**What needs to be done**
Return every line of the data below that includes the string "Chicken".

**Information shown**
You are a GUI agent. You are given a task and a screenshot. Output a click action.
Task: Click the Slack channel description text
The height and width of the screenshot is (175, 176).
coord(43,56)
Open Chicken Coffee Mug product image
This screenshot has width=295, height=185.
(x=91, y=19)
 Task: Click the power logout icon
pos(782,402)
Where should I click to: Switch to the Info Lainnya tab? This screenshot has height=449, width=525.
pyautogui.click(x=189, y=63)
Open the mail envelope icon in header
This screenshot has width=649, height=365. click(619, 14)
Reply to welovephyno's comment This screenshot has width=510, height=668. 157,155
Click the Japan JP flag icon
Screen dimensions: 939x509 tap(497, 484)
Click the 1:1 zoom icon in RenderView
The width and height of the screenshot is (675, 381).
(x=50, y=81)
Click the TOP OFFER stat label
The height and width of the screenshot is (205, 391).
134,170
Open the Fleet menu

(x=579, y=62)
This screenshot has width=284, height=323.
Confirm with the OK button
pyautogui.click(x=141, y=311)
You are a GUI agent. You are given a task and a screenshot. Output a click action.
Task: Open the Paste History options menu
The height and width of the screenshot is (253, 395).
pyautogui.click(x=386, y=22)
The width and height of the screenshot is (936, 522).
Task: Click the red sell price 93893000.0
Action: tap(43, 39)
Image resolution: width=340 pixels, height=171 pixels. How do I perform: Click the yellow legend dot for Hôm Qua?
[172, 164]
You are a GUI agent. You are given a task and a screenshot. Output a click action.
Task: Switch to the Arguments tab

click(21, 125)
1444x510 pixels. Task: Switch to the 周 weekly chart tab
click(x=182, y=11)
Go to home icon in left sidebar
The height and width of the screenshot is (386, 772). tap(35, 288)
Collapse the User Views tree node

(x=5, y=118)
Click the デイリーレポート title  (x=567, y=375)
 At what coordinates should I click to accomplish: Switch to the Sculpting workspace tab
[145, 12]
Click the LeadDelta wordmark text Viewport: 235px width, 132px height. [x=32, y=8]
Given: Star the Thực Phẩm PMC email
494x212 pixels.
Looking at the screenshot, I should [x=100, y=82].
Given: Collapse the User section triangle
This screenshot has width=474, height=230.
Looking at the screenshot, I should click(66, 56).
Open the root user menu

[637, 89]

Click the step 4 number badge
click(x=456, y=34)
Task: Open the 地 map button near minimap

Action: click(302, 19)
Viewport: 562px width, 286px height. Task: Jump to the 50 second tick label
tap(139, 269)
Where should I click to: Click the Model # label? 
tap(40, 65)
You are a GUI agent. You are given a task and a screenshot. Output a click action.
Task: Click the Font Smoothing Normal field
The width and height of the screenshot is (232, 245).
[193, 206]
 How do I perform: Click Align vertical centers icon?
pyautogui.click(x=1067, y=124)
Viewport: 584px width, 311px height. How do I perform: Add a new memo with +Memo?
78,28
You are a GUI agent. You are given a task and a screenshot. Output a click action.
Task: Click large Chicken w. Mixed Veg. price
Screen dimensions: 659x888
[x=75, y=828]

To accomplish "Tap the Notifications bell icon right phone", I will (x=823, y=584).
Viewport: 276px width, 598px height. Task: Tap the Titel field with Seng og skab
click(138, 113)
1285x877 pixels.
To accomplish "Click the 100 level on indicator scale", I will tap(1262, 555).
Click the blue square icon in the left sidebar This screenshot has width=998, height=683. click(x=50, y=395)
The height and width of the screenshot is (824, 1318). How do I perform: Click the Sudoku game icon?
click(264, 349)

**Final answer**
Open Chicken Coffee Mug product image
Task: Click large Chicken w. Mixed Veg. price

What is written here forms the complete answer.